Powiem krótko i tak, jak interpretuję życie – szczęście i pech nie istnieją. Zmieniamy tylko to, co możemy zmienić. Na losowanie wpływu nie mamy. Mamy za to wpływ na to, jak przygotujemy się do tych meczów i czy skoncentrujemy całą swoją uwagę na każdym najbliższym spotkaniu. Proces i ciężka praca – powtórzę się, ale taka jest prawda. My mamy ciężko pracować, niezależnie od tego, z kim zaraz przyjdzie nam zagrać.
Na przygotowania do startu eliminacji nie mamy dużo czasu, a dodatkowo startujemy z wysokiego C, bo od meczu z Belgią u siebie. To mało komfortowa sytuacja czy wręcz przeciwnie?
Bardzo dobrze, że zaczynamy od meczu z Belgią! Wszyscy mają się skoncentrować w stu procentach na tym, że mamy być gotowi do walki z nimi i już dzisiaj układać swój indywidualny plan przygotowań.
Jak zapowiadał prezes PZPN Zbigniew Boniek, eliminacje do mistrzostw świata są ważne, ale nikt nie oczekuje od razu awansu. Celem jest natomiast awans na mistrzostwa Europy w 2025 roku, czyli znowu wracamy do słowa klucz – proces.

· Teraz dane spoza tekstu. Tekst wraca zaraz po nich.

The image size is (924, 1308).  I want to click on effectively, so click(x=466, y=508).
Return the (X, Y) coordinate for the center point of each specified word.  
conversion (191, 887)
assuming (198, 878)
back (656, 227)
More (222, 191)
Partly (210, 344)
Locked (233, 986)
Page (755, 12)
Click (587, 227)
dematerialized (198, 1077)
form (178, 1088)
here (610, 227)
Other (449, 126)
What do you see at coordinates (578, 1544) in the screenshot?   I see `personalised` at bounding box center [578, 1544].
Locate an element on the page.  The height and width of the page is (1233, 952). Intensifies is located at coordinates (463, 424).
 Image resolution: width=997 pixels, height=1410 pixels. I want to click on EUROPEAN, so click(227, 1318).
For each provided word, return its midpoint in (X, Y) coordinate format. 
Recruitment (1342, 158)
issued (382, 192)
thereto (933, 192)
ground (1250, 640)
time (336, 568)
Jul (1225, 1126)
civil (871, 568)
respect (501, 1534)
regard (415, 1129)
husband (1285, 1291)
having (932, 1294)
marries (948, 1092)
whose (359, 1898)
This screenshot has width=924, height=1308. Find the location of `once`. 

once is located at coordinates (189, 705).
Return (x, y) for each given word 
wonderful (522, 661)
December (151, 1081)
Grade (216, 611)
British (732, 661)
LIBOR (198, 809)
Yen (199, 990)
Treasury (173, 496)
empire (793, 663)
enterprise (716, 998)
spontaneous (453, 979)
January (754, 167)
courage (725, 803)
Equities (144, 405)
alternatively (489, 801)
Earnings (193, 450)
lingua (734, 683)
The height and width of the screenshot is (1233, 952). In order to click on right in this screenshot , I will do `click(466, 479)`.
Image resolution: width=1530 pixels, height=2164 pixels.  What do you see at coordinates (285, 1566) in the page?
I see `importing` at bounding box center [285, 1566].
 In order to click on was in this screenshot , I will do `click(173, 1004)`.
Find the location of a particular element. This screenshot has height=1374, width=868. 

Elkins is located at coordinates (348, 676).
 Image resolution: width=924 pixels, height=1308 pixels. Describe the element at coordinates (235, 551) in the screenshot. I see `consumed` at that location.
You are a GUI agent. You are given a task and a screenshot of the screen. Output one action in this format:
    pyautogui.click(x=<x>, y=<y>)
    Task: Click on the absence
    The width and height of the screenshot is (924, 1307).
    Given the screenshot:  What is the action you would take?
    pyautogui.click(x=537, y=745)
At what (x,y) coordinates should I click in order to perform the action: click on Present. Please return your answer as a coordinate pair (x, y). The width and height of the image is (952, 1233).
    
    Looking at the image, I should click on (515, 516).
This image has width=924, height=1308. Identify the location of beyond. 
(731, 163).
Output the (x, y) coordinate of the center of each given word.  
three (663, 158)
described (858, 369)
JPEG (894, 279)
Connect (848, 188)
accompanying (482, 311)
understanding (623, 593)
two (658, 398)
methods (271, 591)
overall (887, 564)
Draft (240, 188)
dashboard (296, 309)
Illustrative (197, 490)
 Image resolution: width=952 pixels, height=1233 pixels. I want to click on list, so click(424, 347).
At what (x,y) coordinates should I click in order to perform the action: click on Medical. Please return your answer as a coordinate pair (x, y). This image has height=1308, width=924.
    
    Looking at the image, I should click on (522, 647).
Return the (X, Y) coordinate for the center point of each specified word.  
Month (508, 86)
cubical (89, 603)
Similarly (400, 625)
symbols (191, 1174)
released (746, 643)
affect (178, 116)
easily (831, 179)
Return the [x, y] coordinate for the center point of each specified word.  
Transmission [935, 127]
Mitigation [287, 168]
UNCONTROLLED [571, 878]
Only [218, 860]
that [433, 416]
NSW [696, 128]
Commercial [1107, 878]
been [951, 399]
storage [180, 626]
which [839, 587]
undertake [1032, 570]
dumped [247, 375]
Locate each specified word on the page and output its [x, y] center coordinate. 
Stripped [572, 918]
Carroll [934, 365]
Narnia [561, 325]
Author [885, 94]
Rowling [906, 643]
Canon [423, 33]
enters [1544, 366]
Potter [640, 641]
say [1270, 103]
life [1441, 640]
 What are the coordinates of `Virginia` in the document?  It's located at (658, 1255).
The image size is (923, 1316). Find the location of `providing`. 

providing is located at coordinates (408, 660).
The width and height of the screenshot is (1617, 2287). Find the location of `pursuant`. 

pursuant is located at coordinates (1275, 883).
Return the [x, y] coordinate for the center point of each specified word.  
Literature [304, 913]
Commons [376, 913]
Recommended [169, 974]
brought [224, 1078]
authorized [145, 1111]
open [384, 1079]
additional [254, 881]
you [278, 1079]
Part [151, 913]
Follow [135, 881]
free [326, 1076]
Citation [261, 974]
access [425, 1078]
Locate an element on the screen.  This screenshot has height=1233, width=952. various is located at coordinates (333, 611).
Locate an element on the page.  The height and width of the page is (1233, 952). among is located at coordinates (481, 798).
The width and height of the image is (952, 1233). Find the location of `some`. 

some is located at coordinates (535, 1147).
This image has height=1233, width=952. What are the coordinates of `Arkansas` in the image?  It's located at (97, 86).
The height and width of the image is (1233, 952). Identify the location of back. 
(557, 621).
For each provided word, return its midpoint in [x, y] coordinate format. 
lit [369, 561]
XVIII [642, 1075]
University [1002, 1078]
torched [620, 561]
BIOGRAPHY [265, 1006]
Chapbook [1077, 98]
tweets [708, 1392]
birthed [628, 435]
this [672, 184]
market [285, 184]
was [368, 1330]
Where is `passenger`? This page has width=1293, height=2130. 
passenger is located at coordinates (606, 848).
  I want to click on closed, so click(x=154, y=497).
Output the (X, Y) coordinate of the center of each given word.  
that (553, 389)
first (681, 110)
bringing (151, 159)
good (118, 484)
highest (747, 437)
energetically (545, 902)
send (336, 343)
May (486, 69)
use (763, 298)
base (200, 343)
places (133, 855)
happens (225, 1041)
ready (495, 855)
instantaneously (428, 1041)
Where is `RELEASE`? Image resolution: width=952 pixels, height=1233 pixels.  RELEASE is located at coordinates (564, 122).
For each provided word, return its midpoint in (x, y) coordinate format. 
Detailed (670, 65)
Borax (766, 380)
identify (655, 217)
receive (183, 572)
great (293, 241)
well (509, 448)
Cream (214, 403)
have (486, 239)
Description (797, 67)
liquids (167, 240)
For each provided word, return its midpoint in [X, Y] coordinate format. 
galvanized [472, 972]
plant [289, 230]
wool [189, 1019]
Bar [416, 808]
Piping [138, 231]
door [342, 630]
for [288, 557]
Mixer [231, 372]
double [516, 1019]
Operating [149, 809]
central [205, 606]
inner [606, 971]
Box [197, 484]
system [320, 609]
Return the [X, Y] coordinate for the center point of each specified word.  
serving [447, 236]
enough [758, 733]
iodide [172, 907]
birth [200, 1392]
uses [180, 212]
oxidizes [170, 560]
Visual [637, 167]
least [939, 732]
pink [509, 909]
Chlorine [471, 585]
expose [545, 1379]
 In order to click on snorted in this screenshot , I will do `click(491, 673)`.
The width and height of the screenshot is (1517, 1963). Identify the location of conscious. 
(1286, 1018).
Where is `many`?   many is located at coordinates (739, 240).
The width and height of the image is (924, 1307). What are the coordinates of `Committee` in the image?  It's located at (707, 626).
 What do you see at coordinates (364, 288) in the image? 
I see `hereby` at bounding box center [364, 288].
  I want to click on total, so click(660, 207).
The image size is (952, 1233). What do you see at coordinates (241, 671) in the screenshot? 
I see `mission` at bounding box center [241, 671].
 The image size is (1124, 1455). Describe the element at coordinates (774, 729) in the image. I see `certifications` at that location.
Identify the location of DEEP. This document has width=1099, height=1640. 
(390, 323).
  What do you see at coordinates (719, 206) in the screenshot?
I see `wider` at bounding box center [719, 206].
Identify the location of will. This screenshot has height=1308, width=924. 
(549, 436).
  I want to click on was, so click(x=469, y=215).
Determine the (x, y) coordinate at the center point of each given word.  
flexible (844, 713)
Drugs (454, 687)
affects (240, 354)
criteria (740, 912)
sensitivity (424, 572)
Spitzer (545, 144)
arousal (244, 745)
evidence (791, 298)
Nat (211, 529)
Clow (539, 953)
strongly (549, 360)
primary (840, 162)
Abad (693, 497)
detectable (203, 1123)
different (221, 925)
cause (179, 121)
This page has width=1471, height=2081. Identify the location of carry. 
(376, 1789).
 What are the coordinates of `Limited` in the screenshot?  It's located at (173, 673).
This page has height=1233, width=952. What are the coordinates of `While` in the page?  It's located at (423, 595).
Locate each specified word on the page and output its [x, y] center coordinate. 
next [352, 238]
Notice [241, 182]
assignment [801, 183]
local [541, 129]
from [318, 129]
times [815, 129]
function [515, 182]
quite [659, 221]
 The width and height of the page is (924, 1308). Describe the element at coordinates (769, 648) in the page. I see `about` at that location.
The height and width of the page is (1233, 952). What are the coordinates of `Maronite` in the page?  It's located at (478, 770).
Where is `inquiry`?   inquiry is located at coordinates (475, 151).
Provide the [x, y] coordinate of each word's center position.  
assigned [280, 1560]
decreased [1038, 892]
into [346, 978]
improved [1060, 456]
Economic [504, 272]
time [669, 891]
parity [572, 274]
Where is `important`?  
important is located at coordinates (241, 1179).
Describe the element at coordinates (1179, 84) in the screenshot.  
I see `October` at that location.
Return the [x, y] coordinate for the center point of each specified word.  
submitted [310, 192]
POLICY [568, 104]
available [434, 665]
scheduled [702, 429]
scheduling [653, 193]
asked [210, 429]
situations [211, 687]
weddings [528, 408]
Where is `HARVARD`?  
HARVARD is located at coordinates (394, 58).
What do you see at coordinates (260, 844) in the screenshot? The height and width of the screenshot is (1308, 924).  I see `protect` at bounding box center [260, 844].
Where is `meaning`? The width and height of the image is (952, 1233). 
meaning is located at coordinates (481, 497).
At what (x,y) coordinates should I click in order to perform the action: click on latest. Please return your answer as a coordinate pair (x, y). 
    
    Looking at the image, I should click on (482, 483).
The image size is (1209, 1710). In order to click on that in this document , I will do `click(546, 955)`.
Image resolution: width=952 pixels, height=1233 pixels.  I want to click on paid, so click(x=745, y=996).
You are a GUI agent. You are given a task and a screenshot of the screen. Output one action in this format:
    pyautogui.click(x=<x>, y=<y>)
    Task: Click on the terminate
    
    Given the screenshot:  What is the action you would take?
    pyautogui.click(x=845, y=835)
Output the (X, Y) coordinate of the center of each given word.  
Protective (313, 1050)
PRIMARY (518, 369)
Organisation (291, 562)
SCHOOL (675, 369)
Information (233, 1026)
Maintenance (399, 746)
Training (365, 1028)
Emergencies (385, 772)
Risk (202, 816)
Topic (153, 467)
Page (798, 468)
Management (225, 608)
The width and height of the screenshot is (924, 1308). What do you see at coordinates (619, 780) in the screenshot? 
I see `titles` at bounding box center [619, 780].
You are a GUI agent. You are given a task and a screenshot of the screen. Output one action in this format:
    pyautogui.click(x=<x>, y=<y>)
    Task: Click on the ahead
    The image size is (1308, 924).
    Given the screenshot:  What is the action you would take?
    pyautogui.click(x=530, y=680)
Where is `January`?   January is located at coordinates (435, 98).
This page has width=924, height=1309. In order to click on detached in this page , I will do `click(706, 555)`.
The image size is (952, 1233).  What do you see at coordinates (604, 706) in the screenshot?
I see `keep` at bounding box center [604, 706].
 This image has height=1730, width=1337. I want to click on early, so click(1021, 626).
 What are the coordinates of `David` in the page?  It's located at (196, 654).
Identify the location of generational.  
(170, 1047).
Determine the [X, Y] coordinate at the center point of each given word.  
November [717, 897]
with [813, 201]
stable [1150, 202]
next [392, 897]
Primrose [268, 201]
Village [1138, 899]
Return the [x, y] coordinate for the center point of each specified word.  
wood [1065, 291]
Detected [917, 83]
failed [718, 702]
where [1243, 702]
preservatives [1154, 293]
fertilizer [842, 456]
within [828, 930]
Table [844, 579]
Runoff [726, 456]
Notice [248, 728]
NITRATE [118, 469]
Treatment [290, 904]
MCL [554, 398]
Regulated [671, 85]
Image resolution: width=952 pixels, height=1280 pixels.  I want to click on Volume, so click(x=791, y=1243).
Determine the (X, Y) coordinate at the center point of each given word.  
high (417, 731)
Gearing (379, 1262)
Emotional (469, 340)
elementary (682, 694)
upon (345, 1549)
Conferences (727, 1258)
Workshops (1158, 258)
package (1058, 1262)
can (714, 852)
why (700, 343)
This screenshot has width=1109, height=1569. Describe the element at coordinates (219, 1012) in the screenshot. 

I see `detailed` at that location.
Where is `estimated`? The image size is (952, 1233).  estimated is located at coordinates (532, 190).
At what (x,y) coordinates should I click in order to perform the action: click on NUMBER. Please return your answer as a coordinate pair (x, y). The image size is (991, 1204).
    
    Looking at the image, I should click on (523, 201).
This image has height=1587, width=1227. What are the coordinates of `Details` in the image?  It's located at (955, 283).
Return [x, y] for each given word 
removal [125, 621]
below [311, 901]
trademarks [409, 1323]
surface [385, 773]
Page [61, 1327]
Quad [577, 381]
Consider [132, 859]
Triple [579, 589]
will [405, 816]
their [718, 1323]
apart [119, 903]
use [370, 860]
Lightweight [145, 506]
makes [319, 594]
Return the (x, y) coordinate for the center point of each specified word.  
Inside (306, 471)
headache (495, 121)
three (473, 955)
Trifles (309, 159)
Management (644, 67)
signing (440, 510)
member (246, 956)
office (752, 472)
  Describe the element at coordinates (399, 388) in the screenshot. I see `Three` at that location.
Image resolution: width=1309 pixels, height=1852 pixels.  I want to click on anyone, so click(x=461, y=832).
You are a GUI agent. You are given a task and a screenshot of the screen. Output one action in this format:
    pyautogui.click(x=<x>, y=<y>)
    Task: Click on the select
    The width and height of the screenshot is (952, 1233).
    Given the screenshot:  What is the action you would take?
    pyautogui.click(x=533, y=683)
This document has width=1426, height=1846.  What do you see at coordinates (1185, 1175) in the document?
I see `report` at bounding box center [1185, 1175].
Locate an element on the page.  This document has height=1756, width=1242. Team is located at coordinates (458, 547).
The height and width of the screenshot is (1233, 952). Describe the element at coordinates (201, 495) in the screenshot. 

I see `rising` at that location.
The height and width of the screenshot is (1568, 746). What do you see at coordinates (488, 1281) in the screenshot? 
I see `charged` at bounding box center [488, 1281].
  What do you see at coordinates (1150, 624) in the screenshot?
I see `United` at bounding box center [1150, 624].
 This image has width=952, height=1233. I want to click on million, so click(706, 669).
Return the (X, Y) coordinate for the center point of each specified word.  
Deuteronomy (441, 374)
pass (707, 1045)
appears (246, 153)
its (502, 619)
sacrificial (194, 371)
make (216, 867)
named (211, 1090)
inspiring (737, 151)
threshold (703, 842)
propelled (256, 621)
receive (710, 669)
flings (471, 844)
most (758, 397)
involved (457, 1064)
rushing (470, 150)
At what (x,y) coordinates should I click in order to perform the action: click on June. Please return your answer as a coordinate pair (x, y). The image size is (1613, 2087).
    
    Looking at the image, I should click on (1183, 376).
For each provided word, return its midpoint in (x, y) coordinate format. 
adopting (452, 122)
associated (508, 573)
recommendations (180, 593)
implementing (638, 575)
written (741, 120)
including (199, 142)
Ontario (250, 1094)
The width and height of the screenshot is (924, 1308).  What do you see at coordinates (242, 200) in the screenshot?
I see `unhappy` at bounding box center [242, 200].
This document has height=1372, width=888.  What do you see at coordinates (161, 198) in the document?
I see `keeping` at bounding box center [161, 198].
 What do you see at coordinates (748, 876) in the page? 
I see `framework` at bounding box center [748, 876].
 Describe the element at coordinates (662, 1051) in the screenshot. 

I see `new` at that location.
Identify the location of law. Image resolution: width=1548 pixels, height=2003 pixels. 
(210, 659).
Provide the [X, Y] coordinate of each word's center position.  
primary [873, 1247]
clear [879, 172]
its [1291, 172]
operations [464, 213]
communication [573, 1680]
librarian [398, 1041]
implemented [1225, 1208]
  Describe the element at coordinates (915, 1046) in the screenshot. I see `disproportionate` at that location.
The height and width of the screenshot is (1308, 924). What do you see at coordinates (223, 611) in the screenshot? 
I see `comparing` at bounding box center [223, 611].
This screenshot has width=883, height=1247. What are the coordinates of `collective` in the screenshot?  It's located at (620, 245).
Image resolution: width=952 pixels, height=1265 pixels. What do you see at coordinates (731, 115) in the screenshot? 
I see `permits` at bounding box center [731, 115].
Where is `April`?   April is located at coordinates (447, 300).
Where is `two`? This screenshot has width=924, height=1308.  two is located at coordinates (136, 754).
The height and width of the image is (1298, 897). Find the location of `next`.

Finały mistrzostw Europy to impreza, która jest w naszym zasięgu. Musimy z kolei pamiętać, że mistrzostwa świata to turniej, na który awansuje tylko jedenaście drużyn z Europy – dziewięciu zwycięzców grup eliminacyjnych i dwa zespoły z baraży, które są dwustopniowe i bardzo wymagające. To jednak nie oznacza, że nie będziemy walczyć. Chcemy w każdym meczu, z każdym rywalem zagrać jak najlepiej. Znamy cel, ale musimy od siebie wymagać, bo to zaprocentuje w przyszłości. Te eliminacje muszą być dla nas fundamentem tego, co budujemy. Jeżeli przy okazji wydarzy się coś fantastycznego, to wszyscy będziemy szczęśliwi. Ale przede wszystkim musimy po każdym spotkaniu schodzić z boiska z poczuciem, że tego dnia zrobiliśmy wszystko, co było w naszej mocy i nie możemy mieć wątpliwości, że mogliśmy coś zrobić lepiej. Skupienie się na każdym najbliższym rywalu jest kluczowe i pokazuje ten proces, który chcemy przejść. Miejmy świeżą, otwartą głowę i świadomość, że cel jest zawsze przed nami.